** TEXT SHOWN follows **

Hiking into the Grand Canyon can be a rewarding adventure, but it can also be a strenuous undertaking.
The altitude, dry conditions and intense inner canyon heat can test even the best-conditioned and heartiest souls. Visitors intent on making the descent and steep return climb out of the Grand Canyon should consider several important physical and material factors before the hike, and take steps along the way to ensure the experience gets completed in a satisfying fashion.
The National Park Service offers these guidelines for hiking at the Grand Canyon during the summer months:
—Hike plan: Choose a hike suited to your physical limitations and health considerations. Take a conservative approach if you’re heading into the canyon for the first time. If you have a medical condition, such as asthma, a heart condition, or knee or back problems, limit your exertion and exposure to the heat.
—Time: Plan on taking twice as long to hike up as it took to hike down. Allow 1/3 of your time to descend and 2/3 of your time to ascend.
—Gear: Travel light. The heaviest items in your pack should be food and water. Use a hiking stick to take stress off your legs. Wear well-fitting and broken-in hiking boots. Bring a small lightweight flashlight and a change of batteries and bulb. Use sunscreen and wear sunglasses and a hat. Also, bring a map, compass, signal mirror or whistle, first aid kit and water purification tablets. And remember, carry out all your trash from the hike.
—Food and drink: Eat before you are hungry. Drink before you become thirsty. No matter what the temperature, you need water and energy to keep going. Drink 1/2 to 1 quart (liter) of water or sports drink for every hour you hike in the canyon. Salty snacks and water or sports drinks should be consumed on any hike lasting longer than 30 minutes. You need to eat about twice as much as you normally would to meet your energy and electrolyte needs while hiking in the Grand Canyon.
—Pace: Walk at a tempo that allows you to walk and talk at the same time. This is an indication that your legs and your body are getting the oxygen needed to function efficiently. Don’t rush the hike. Even taking baby steps in steep areas allows you to conserve energy and last longer on the trail.
—Breaks: Taking 10-minute breaks during the hike helps remove the metabolic waste products that build up in your legs. Pull up for a rest at least every hour, and sit down and prop up your legs. Use this time to eat and drink. And don’t forget to spend a few moments during brief respites to enjoy the magnificent view.
—Get Wet: Whenever you are near water, make sure that you soak yourself down. This will help decrease your core body temperature. If you hike while soaking wet you will stay reasonably cool.
—Shade: Avoid hiking in direct sunlight during the hottest part of the day. Keep in mind, the deeper you go into the canyon, the hotter the environment becomes. Plan your day so you do not hike between the hours of 10 a.m. and 4 p.m. Take a break near shade and water to avoid the worst heat of day. Enjoy a predawn start and a late afternoon finish. Use a flashlight if you hike out after dark.

** End of TEXT SHOWN **
** EXCERPTED RECORDS follows **

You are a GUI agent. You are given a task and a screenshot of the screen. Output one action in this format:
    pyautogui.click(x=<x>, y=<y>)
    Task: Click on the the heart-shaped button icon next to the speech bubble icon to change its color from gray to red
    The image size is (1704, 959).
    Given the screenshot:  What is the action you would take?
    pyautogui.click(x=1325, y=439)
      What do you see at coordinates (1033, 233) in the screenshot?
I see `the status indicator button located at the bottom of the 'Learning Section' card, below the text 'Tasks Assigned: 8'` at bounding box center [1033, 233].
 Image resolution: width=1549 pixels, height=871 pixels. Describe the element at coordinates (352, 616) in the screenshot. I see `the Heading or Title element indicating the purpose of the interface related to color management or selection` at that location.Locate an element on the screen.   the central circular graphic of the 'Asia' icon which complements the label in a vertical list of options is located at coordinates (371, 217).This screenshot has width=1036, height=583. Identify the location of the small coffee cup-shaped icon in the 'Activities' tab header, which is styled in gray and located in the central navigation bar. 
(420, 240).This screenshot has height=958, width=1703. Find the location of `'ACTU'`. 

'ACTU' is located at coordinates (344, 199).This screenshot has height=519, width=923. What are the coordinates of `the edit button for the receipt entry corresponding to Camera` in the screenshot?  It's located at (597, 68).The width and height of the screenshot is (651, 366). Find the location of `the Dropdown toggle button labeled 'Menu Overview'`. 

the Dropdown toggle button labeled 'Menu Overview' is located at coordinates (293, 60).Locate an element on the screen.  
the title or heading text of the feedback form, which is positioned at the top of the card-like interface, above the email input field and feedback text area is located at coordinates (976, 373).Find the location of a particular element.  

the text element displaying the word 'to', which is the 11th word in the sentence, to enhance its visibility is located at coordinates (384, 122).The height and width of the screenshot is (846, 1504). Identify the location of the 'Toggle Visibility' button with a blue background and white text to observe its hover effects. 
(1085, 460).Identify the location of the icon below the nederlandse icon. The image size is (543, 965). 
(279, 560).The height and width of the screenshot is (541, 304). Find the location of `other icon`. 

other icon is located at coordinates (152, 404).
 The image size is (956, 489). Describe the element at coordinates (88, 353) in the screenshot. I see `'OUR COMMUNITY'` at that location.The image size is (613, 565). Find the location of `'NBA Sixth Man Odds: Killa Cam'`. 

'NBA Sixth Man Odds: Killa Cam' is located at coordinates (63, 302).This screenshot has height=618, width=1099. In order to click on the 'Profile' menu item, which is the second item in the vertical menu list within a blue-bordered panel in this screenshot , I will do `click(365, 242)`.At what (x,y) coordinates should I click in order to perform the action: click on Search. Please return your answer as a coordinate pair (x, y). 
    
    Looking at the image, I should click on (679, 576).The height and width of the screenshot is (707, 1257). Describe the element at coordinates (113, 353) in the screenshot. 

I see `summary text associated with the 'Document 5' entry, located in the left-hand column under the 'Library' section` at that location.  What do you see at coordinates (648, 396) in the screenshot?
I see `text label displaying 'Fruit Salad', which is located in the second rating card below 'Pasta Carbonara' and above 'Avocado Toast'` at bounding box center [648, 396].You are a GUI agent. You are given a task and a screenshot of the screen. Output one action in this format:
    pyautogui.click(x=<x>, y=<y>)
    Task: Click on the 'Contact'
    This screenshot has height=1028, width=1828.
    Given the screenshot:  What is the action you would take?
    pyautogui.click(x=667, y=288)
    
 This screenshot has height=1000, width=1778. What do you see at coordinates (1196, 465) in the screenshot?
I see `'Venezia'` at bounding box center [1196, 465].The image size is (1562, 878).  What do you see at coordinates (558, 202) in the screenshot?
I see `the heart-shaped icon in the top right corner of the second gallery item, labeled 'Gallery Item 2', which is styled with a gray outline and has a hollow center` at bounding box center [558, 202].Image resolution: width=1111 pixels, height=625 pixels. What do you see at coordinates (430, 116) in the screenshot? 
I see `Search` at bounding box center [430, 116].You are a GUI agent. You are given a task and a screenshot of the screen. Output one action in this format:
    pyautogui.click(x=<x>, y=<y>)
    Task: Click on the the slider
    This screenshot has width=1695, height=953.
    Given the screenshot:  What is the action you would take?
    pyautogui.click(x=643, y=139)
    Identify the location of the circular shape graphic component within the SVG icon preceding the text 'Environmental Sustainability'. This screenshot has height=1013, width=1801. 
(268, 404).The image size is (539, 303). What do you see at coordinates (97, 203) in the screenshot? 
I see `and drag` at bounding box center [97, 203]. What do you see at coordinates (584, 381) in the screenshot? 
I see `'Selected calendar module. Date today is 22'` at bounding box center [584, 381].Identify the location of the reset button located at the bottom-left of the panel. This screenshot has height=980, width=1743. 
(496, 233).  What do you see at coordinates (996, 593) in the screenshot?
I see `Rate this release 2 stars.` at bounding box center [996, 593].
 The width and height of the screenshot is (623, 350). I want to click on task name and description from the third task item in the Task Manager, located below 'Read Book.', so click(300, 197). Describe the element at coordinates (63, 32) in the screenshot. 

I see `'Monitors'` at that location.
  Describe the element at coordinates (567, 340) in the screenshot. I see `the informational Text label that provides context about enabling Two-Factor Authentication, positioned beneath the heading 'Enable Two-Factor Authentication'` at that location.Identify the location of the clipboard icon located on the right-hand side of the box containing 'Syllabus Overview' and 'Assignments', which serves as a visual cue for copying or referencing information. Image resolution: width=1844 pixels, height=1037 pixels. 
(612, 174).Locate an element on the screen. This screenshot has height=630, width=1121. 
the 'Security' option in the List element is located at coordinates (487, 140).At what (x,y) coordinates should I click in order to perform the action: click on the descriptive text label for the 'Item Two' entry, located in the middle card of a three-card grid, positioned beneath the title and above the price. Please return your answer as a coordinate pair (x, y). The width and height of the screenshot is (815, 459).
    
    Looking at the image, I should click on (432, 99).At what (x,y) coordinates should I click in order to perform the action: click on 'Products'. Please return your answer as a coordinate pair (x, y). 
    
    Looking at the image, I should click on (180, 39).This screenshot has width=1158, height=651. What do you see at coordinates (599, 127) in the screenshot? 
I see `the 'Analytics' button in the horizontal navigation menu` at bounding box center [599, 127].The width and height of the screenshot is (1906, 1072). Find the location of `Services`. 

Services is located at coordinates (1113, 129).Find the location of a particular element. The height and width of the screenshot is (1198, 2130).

** End of EXCERPTED RECORDS **

EXERCISE INSTRUCTIONS ::
1 - According to the Grand Canyon hiking text, between which hours should you plan not to hike?
2 - Reproduce word for word the passage of the Grand Canyon hiking text that opens with the words containing "The altitude, dry" and closes with "a satisfying fashion.".

YOUR RESPONSES ::
1 - Between 10 a.m. and 4 p.m.

2 -
The altitude, dry conditions and intense inner canyon heat can test even the best-conditioned and heartiest souls. Visitors intent on making the descent and steep return climb out of the Grand Canyon should consider several important physical and material factors before the hike, and take steps along the way to ensure the experience gets completed in a satisfying fashion.